Summary
Last Updated on May 5, 2015, by eNotes Editorial. Word Count: 445
Taking the title of his autobiography from Ecclesiastes, Elie Wiesel presents the important people and events of his life, beginning with his childhood in Sighet, Romania, and culminating in his 1969 marriage in Jerusalem. Wiesel, through stories and remembrances, tells of a family full of piety, moral courage, and selfless devotion to Judaism. From his mother and grandmother, Elie learned goodness and love; from his grandfather, the Jewish legends he would later use in fiction and essays; from his father, rectitude and altruism. His teachers, at various times of his life, inculcated in him a reverence for learning, an exactness in biblical or philosophical discourse, and above all the joy, sadness, and truth of the old masters.
World War II and the persecution of the Jews destroyed Wiesel’s idyllic world forever. He and his family were taken to Auschwitz. He later was transferred to Buchenwald. Unable to understand German cruelty, angry at those who did not intervene on the victims’ behalf, angry too at God for letting it happen, Wiesel emerged alive after terrible trials. At age seventeen he was endowed with a special knowledge of life and death.
Shortly after his liberation from Buchenwald he went to France, where he eventually enrolled at the university, enduring hardship and contemplating suicide. Saved by Zionist fervor, he worked as a journalist for an Israeli newspaper in Paris. A crucial meeting with novelist François Mauriac in 1955 was to decide his literary career: Mauriac encouraged him to break his self-imposed silence about his experience in concentration camps and found a publisher for Wiesel’s first novel, La Nuit (1958; Night, 1960), to which he contributed the foreword.

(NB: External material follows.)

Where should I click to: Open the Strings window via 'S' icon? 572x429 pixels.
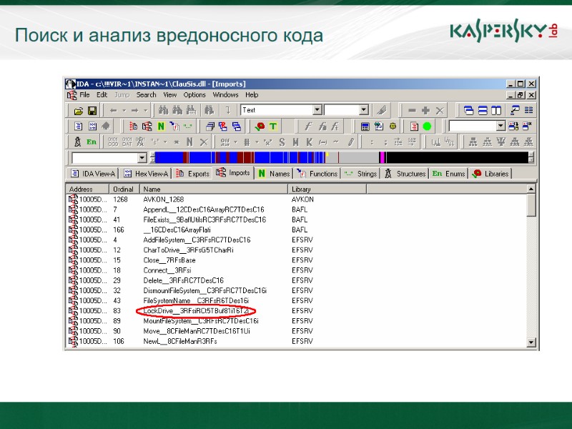click(x=282, y=142)
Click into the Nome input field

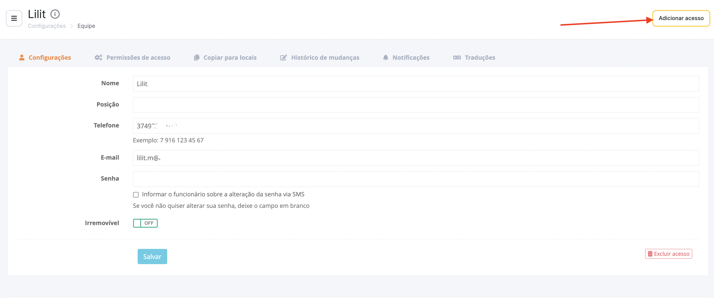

After Wiesel moved to New York to become his newspaper’s American correspondent, he soon applied for U.S. citizenship. In a series of amusing anecdotes he describes his life in a Jewish American milieu. He also tells of his relations with his French publishers and of his meeting with Marion, his future wife and translator. More moving and bittersweet are his return to his native town, where relatives and friends have disappeared and only the ghosts of his youth remain; his personal and literary campaign for Russian Jewry; the fear caused by the Six-Day War of 1967, since it could have meant the end of Israel and the Jewish dream; and his prayer of thanksgiving at the newly liberated Wailing Wall.
Throughout, a celebration of life and of the great Hasidic teachers and thinkers as well as a moral and ethical strength permeates Wiesel’s conduct and writings over his first forty years. In memorializing his relatives and friends and in bearing witness to their passing, he leaves his own mark behind.